====== PAGE ======

After the remodeling was done, appellant registered the remodeled premises in May, 1944, with the Area Rent Office at Kansas City, Missouri, as rooms in a dwelling used as a dormitory for girls. In the fall of 1946 Miss Johnson and Miss Brader rented one group of these rooms, consisting of two large rooms, bath and kitchenette, as an apartment2 and used it together until in October, 1946, Miss Millsap moved in with them and thereafter the three occupied the apartment at the same rental theretofore charged Misses Johnson and Brader, until June 30, 1947, when Miss Brader moved out. Miss Johnson and Miss Millsap continued to occupy it at the same rate until they moved out in March, 1949. The rent specified by Mrs. Landes in the May, 1944, registration was for the two large rooms separately at a rate of $7.50 each for single occupancy and.$9.00 each for double occupancy. The rent charged was $18.00, or the double occupancy rate for each.

======

> REQUIRED WORK:
Answer these questions using the rent passage:
1. In what month and year were the remodeled premises registered with the Area Rent Office?
2. On what date did Miss Brader move out of the apartment?
3. What rent was actually charged for the apartment?
The records that follow were taken from a separate source.

====== DATA SECTION ======

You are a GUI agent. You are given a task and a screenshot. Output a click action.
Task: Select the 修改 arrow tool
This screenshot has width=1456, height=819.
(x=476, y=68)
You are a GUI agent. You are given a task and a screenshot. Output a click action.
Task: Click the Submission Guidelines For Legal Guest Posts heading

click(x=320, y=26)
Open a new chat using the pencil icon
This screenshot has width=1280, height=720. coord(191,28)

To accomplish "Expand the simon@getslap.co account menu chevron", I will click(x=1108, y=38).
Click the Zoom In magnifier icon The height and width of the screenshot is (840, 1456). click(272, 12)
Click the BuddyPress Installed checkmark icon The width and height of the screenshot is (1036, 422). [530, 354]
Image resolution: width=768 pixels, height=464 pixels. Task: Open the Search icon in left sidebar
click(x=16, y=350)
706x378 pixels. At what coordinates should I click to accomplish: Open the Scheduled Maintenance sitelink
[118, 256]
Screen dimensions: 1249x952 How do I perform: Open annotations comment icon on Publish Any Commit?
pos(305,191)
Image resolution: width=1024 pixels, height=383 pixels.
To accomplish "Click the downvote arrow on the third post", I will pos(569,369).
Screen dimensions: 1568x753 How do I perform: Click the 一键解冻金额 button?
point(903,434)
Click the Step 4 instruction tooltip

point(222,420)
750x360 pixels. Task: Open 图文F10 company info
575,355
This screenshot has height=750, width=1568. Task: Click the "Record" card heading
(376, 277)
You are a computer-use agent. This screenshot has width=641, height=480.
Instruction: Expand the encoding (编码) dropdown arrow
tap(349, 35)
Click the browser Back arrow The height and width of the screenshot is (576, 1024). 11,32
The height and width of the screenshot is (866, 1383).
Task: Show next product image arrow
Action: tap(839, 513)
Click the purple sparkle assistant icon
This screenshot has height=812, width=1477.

======

> THE REPLY:
1. May 1944
2. June 30, 1947
3. $18.00